THE PROBLEM:
Use the entries below and reproduce exactly the lines from the one containing "Open the colorful sweets candy image" down to the one containing "Click the blue question mark Help icon", both of them included.

SUPPLIED MATERIAL START

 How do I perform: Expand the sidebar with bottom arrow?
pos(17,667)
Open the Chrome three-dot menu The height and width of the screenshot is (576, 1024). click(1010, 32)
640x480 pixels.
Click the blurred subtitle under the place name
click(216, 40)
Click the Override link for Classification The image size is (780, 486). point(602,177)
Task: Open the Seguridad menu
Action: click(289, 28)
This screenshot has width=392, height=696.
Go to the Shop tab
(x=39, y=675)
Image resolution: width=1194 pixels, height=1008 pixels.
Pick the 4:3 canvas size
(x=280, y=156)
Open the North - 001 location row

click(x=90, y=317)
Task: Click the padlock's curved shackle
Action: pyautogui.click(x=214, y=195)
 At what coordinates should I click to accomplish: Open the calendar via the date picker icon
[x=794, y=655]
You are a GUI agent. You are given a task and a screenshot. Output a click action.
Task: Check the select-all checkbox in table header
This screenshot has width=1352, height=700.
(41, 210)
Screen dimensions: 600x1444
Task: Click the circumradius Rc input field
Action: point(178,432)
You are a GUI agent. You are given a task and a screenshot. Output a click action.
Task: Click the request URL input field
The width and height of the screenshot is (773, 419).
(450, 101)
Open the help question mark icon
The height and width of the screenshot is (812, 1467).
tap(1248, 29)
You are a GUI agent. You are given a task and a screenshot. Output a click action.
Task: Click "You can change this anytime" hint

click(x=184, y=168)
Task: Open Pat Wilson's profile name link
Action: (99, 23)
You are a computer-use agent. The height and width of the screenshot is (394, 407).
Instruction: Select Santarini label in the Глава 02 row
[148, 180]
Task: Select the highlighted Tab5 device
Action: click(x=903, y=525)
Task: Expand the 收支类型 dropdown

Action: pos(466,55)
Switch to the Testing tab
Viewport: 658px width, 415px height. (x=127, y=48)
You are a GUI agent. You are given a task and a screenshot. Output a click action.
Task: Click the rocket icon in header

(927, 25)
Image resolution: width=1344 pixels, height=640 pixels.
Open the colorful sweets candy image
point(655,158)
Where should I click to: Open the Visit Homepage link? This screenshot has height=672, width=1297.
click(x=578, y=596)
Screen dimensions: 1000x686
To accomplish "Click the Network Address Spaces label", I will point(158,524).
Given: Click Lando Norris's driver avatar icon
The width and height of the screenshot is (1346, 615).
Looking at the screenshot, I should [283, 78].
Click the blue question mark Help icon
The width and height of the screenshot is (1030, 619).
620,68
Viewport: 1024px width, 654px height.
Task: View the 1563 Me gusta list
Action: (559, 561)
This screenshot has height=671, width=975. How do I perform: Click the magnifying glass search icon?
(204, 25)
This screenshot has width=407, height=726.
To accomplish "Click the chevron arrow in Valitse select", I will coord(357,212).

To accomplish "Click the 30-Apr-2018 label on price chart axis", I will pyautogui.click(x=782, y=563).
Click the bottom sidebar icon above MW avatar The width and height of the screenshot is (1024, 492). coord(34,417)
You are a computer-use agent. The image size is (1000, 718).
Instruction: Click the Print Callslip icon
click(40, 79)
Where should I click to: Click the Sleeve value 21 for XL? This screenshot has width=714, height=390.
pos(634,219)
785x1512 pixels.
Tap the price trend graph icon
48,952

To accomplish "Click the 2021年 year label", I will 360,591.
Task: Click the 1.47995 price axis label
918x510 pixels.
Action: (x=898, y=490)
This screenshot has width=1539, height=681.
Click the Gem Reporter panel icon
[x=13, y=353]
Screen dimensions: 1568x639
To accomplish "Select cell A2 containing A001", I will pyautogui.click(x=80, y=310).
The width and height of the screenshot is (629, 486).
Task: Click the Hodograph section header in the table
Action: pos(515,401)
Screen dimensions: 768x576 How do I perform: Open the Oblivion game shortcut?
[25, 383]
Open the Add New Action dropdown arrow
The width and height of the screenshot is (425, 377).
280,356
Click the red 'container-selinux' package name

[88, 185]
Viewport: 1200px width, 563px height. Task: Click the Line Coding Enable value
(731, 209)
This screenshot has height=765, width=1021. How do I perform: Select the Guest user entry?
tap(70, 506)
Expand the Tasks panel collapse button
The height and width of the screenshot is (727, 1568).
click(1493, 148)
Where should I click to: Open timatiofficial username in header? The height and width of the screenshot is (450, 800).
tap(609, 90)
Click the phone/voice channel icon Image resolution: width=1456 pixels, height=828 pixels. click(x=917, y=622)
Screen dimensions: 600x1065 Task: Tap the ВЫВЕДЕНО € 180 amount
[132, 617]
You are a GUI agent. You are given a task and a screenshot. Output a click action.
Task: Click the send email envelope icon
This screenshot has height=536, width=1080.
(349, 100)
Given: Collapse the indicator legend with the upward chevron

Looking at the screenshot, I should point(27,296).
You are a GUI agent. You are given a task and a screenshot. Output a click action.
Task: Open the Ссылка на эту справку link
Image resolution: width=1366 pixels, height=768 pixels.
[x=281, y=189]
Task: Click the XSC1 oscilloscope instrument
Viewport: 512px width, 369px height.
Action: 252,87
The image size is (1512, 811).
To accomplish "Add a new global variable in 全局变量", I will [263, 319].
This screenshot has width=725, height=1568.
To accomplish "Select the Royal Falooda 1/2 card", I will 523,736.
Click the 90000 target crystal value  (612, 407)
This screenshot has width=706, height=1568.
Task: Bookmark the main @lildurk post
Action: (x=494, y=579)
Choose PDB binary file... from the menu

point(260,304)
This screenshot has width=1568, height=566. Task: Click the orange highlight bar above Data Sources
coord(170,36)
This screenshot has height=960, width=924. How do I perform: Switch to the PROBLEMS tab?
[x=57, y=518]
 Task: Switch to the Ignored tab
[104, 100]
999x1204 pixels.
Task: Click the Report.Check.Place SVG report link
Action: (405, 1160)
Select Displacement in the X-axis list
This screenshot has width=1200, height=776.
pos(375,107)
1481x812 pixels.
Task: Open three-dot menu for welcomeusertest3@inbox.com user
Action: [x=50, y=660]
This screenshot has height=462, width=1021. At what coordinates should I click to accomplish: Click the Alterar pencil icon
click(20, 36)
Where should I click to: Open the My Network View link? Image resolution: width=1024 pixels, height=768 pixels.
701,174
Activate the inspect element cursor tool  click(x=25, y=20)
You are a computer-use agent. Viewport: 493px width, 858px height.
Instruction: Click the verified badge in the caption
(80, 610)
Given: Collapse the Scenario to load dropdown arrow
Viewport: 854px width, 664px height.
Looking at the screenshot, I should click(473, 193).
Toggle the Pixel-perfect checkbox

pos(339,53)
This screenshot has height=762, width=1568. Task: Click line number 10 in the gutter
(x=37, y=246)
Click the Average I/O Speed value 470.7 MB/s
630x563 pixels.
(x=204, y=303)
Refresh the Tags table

SUPPLIED MATERIAL END

RESULT BELOW:
Open the colorful sweets candy image
point(655,158)
Where should I click to: Open the Visit Homepage link? This screenshot has height=672, width=1297.
click(x=578, y=596)
Screen dimensions: 1000x686
To accomplish "Click the Network Address Spaces label", I will point(158,524).
Given: Click Lando Norris's driver avatar icon
The width and height of the screenshot is (1346, 615).
Looking at the screenshot, I should [283, 78].
Click the blue question mark Help icon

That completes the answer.